Parliament of Australia
- Long title An Act providing for the granting of Traditional Aboriginal Land in the Northern Territory for the benefit of Aboriginals, and for other purposes ;
- Citation: No. 191, 1976
- Territorial extent: Northern Territory
- Royal assent: 16 December 1976

Amended by
- Aboriginal Land Rights (Northern Territory) Amendment Bill 2006; Aboriginal Land Rights (Northern Territory) Amendment (Economic Empowerment) Act 2021

= Aboriginal Land Rights Act 1976 =

Act of the Parliament of Australia

The Aboriginal Land Rights (Northern Territory) Act 1976 (ALRA) is Australian federal government legislation that provides the basis upon which Aboriginal Australian people in the Northern Territory can claim rights to land based on traditional occupation. It was the first law by any Australian government that legally recognised the Aboriginal system of land ownership, and legislated the concept of inalienable freehold title, as such was a fundamental piece of social reform. Its long title is An Act providing for the granting of Traditional Aboriginal Land in the Northern Territory for the benefit of Aboriginals, and for other purposes.

The Act has been amended 27 times between 1978 and 2021. Significant amendments were the Aboriginal Land Rights (Northern Territory) Amendment Act 2006, and Aboriginal Land Rights (Northern Territory) Amendment (Economic Empowerment) Act 2021.

==History==
The results of the 1967 Australian referendum meant that the Federal Government could make special laws relating to Aboriginal people which could override any state-based legislation; this was seen as a great victory in the struggle for Aboriginal land rights in Australia.

*SOURCE MATERIAL*
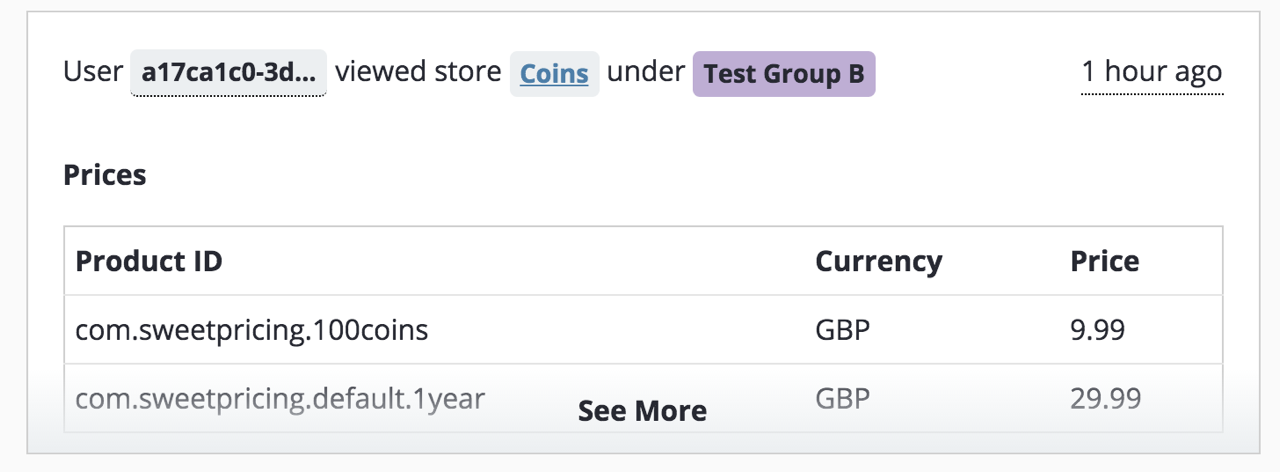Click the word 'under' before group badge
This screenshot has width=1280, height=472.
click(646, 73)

*WHAT YOU SHOULD DO*
Please reproduce the Aboriginal Land Rights Act text from before the listing word for word, in full.

*EXERCISE OUTPUT*
Parliament of Australia
- Long title An Act providing for the granting of Traditional Aboriginal Land in the Northern Territory for the benefit of Aboriginals, and for other purposes ;
- Citation: No. 191, 1976
- Territorial extent: Northern Territory
- Royal assent: 16 December 1976

Amended by
- Aboriginal Land Rights (Northern Territory) Amendment Bill 2006; Aboriginal Land Rights (Northern Territory) Amendment (Economic Empowerment) Act 2021

= Aboriginal Land Rights Act 1976 =

Act of the Parliament of Australia

The Aboriginal Land Rights (Northern Territory) Act 1976 (ALRA) is Australian federal government legislation that provides the basis upon which Aboriginal Australian people in the Northern Territory can claim rights to land based on traditional occupation. It was the first law by any Australian government that legally recognised the Aboriginal system of land ownership, and legislated the concept of inalienable freehold title, as such was a fundamental piece of social reform. Its long title is An Act providing for the granting of Traditional Aboriginal Land in the Northern Territory for the benefit of Aboriginals, and for other purposes.

The Act has been amended 27 times between 1978 and 2021. Significant amendments were the Aboriginal Land Rights (Northern Territory) Amendment Act 2006, and Aboriginal Land Rights (Northern Territory) Amendment (Economic Empowerment) Act 2021.

==History==
The results of the 1967 Australian referendum meant that the Federal Government could make special laws relating to Aboriginal people which could override any state-based legislation; this was seen as a great victory in the struggle for Aboriginal land rights in Australia.